A game that kept swinging
Waldron led after the first quarter, 11-9, with Moody knocking down a pair of three-pointers to erase a six-point Milan deficit. The Mohawks stretched their advantage to eight in the second quarter, 24-16, before the Indians fought back to within four at halftime. Waldron then pushed the lead to ten on three separate occasions in the third quarter, leading 42-32 at the break between periods.
Milan’s full-court defensive pressure in the fourth quarter began to take its toll on Waldron, and the Indians slowly chipped away. With 2:22 remaining, Norman drained a three-pointer — his team’s first from beyond the arc in the second half — to give Milan its first lead since early in the game, 51-50. Waldron responded, and with 90 seconds left, a put-back by Campbell off an offensive rebound put the Mohawks back in front, 52-51.
After Norman tied it with a free throw, his second of the trip rimmed out, and the two teams played out the clock at 52-52 before heading to overtime.
In the extra period, both teams exchanged leads and neither team could pull away. A Waldron miss from the line with under a minute remaining kept the door open for Milan, and Norman answered with his late layup to tie it at 62. Seconds later, Eli Stewart, moving off the right side of the lane, leaned into a six-footer off the glass with the clock nearly expired.
Free throws — again — a factor
For the second straight game, Milan’s free throw shooting presented a problem. The Indians were 13-of-26 from the line on the night, though they shot considerably better in the second half (11-of-18) after going just 2-of-8 in the first half. Waldron made 9-of-28 free throw attempts for the game — a 32 percent mark — but their misses down the stretch repeatedly gave Milan life.
“We’ve done a really good job of picking up the ball and stopping the other team’s transition,” Waldron’s coach Jeb Stewart said of his team’s recent run. “We’ve been playing really well together.”
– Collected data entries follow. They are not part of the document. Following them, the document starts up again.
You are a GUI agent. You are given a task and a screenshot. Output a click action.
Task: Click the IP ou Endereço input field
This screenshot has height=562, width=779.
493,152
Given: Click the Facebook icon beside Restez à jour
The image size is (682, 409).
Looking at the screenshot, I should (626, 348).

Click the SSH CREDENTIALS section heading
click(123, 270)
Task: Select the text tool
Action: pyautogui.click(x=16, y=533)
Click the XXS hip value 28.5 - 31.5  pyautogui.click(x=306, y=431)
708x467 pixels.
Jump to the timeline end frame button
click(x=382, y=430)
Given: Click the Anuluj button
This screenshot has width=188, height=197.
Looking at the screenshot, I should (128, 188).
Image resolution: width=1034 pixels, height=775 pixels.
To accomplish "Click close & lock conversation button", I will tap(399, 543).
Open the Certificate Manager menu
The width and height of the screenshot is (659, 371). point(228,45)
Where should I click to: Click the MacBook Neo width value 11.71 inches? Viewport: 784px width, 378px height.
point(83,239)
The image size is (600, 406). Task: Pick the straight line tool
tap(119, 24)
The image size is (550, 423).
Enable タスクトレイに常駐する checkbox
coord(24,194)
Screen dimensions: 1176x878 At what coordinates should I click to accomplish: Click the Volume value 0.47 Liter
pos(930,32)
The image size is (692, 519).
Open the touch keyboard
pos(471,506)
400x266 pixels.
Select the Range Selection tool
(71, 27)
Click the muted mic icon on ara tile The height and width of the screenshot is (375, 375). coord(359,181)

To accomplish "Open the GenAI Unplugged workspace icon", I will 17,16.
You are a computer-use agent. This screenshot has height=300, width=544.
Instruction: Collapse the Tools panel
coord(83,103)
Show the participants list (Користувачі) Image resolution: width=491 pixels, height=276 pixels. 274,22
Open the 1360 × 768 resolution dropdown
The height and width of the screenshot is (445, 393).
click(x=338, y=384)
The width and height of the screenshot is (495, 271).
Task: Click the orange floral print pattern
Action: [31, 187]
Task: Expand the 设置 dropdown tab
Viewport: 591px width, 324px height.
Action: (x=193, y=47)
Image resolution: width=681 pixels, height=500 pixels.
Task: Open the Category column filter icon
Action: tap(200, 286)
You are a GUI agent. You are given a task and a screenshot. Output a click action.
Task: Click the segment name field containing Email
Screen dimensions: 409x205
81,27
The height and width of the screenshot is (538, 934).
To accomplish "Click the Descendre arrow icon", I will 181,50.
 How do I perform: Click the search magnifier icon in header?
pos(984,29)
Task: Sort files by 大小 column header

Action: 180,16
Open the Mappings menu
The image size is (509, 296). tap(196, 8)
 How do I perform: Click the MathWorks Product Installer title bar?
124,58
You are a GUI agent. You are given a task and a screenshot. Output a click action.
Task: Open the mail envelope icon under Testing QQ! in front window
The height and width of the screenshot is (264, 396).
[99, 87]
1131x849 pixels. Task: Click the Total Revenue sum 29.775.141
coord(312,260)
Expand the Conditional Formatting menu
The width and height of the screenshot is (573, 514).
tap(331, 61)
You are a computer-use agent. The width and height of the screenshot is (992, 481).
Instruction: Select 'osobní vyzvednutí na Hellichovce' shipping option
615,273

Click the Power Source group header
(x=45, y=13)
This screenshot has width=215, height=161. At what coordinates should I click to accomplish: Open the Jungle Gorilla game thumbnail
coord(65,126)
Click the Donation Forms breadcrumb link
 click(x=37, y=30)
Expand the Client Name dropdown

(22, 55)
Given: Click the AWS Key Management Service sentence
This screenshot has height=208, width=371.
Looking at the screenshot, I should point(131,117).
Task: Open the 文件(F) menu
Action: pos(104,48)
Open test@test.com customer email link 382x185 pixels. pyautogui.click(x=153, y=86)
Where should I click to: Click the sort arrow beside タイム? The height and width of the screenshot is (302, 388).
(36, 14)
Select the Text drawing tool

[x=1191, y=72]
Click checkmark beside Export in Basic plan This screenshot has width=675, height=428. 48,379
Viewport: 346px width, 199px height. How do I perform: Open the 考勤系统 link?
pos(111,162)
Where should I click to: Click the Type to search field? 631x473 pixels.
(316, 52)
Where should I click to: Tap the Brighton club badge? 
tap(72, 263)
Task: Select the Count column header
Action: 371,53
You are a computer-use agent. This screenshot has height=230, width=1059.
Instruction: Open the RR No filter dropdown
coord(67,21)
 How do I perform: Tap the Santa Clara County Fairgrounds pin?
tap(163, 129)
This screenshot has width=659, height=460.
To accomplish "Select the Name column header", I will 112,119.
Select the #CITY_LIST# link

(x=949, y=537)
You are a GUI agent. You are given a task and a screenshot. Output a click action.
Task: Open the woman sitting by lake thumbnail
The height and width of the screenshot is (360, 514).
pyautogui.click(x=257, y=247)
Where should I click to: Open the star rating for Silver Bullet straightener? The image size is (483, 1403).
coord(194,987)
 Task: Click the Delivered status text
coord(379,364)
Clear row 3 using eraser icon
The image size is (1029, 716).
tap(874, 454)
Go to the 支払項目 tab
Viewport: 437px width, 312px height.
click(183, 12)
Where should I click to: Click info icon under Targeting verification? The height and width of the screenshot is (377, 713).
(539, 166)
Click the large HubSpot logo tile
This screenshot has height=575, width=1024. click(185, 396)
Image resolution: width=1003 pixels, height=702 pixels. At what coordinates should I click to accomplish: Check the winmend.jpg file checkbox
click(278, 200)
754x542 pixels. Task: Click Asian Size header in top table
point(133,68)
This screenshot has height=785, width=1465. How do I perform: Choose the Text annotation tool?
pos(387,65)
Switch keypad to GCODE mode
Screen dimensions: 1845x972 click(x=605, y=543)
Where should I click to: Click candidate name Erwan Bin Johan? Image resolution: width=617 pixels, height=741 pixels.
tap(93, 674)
With the record in hand, what’s next?
Norman entered the night needing 13 points to surpass Hixson. He passed the mark in the final seconds of the first half and kept pouring it in — he had 18 through three quarters before closing with 32, his best performance of the season.
The loss is a disappointment for a Milan program that will host Class 1A Sectional 60 at the end of the month, a bracket that includes third-ranked Hauser, the Mid-Hoosier Conference champion who entered the postseason at 20-0. Despite the loss, Norman’s place in school history is secure — and the Indians will have one more regular season game, at home against Jackson Dale on Saturday, to find some late momentum before the tournament draw Sunday.
Waldron, meanwhile, will lean on its own postseason aspirations. The Mohawks’ four-game winning streak, built on balance and the now-notorious late-game heroics that sparked this run — including a buzzer-beating three to force overtime against South Decatur earlier this month — has them feeling good at the right time of year.
“It’s a long, hard season, it’s a grind,” coach Jeb Stewart said before the game. “That [South Decatur] win we really needed.”
With Tuesday’s overtime escape, Waldron added one more to remember.